**Task**
Look for the line containing "Click the humorous 0.80 mood tag" in the entries below, then print that line and all that follow it exactly.

**Recorded information**
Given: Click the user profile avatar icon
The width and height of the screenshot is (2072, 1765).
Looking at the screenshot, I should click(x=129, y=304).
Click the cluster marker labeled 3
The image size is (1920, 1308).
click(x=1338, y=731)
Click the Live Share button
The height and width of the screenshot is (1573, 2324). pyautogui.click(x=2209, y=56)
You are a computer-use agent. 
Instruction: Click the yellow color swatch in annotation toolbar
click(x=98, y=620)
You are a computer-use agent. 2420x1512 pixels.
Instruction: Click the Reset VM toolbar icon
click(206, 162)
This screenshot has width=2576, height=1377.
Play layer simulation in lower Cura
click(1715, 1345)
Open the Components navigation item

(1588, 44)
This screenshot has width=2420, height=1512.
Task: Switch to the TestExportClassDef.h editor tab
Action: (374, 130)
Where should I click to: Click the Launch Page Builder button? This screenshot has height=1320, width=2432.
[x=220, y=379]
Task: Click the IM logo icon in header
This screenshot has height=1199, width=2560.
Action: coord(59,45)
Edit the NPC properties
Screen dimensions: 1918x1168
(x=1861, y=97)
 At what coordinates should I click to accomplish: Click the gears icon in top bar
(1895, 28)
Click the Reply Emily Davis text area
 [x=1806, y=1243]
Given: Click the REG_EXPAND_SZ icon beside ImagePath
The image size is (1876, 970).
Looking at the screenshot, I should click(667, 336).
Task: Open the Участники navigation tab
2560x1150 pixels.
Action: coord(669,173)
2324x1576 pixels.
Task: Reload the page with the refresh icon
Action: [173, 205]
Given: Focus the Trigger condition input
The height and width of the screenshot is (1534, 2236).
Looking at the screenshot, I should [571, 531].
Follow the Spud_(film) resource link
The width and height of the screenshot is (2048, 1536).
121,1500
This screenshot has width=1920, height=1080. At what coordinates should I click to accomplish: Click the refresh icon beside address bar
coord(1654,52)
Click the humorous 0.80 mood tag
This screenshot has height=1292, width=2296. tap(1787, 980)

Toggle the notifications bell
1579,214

**Task solution**
Click the humorous 0.80 mood tag
This screenshot has height=1292, width=2296. tap(1787, 980)

Toggle the notifications bell
1579,214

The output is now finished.